'Give students smart drugs on demand to aid study'

Controversial call for over-the-counter access to 'cognition enhancers'. Melanie Newman reports

January 1, 2009

The Government and the medical profession should "seriously consider" making cognition-enhancing drugs available to students without prescription, or allowing them to be prescribed for non-therapeutic purposes.

This is the view of John Harris, professor of bioethics and director of the Institute for Science, Ethics and Innovation at the University of Manchester. He said that there is now a sizeable body of evidence to show that stimulants such as Ritalin, Provigil and Adderall significantly improve concentration and performance and that their side-effects are proportional to their benefits.

Currently these drugs are available only on prescription. Use without a prescription is a criminal offence.

"There are many drugs already prescribed for non-therapeutic reasons," Professor Harris said, citing the contraceptive pill as an example.

"Viagra has a medical use, but it is well known that the sales figures are far in excess of the level of dysfunction in society."

The professor said he had been prescribed sleeping pills for use on long flights - not because he was medically unable to sleep, but because he had to deliver a lecture on arrival and wanted to be fresh.

"I'm calling for universities and the Government to recognise that there is nothing wrong in principle with trying to improve your cognitive functioning. That's what people might think education was for if they didn't understand much about it."

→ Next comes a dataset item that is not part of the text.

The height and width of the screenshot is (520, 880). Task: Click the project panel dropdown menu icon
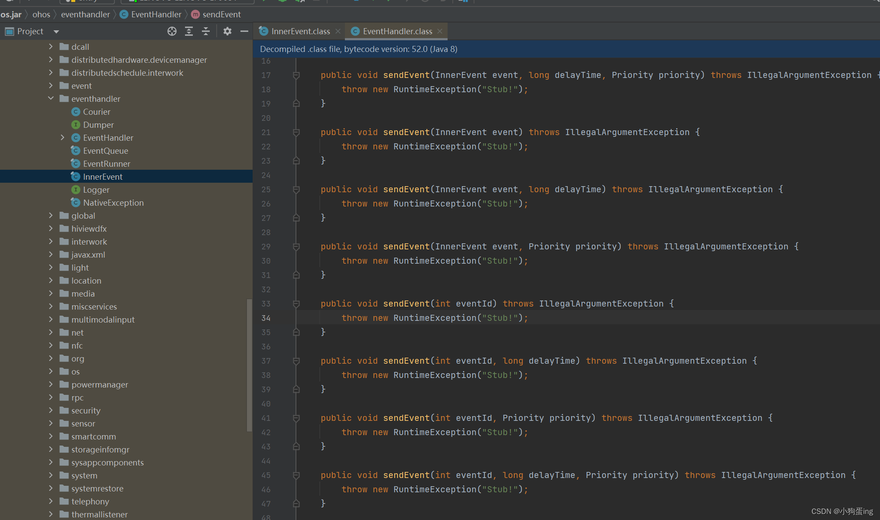[57, 31]
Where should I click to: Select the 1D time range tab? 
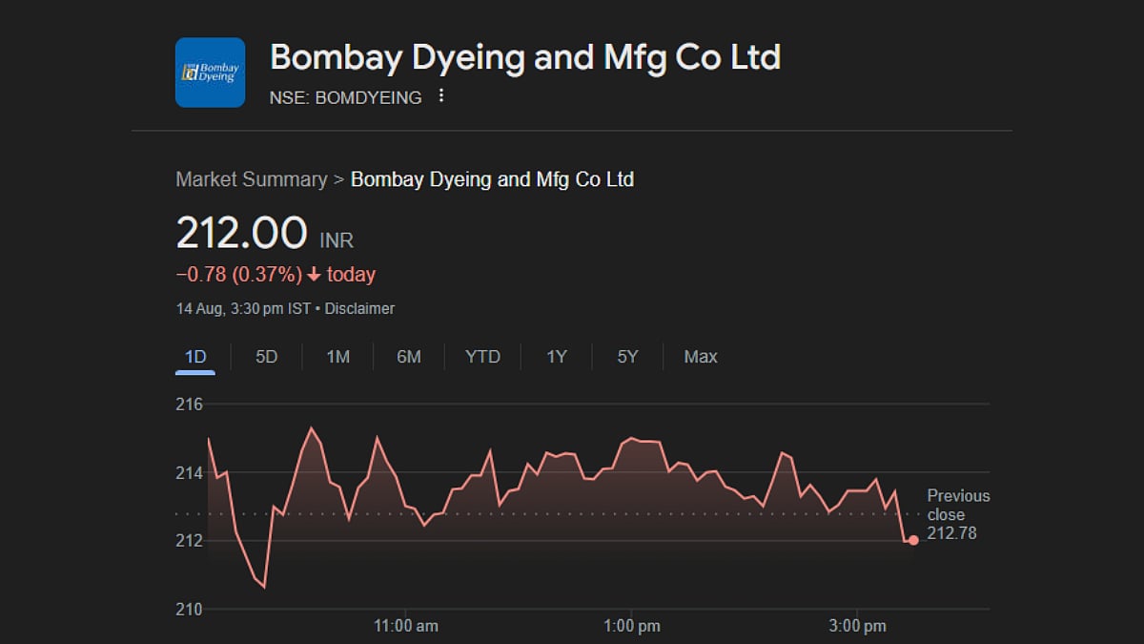pos(195,357)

If the Government did accept this proposal and changed the law accordingly, universities would have to develop policies on use of drugs before exams, Professor Harris said. "The issue would move from legitimacy to one of fairness and cost."

The professor said that he did not take cognition-enhancing drugs. "I don't think they would make a huge difference to the sort of work I do.

"I'm also towards the end of my career and am perhaps less competitive than I used to be."

A recent article published in University of Sussex student newspaper The Badger quoted a recent graduate who said she had used Ritalin to help her study towards the end of her final term. The article reported her as saying: "People who weren't on it drank loads of Red Bull ... what's the difference?"

The Badger article also quoted a current masters student who took his first degree in the US.

He said that his friends had "started taking (Ritalin) in high school and continued through college. They'd take it for any kind of minor assignment; some were on it all the time."

melanie.newman@tsleducation.com

NON-THERAPEUTIC USE COULD BE REGULATORY MINEFIELD

Gary Lynch, a neuroscientist at the University of California, Irvine, has spent almost 40 years researching the biochemical mechanisms of memory.

Speaking to Times Higher Education before giving a series of lectures at UK universities in 2008, he said he saw many regulatory problems for so-called smart drugs.

Professor Lynch said that the only human studies had tested relatively mild, first-generation versions of the drugs, with good clinical effects and no side-effects.

However, he doubted whether they would be cleared for use in the near future by students or academics who are not suffering from specific diseases.

He said: "There are major regulatory problems for enhancement compounds.

"For one, conditions (such as the loss of memory capacity and cognition) have not to my knowledge been recognised as legitimate therapeutic targets.

"In the absence of clear guidance on such issues, pharmaceutical houses will be hesitant about making major commitments."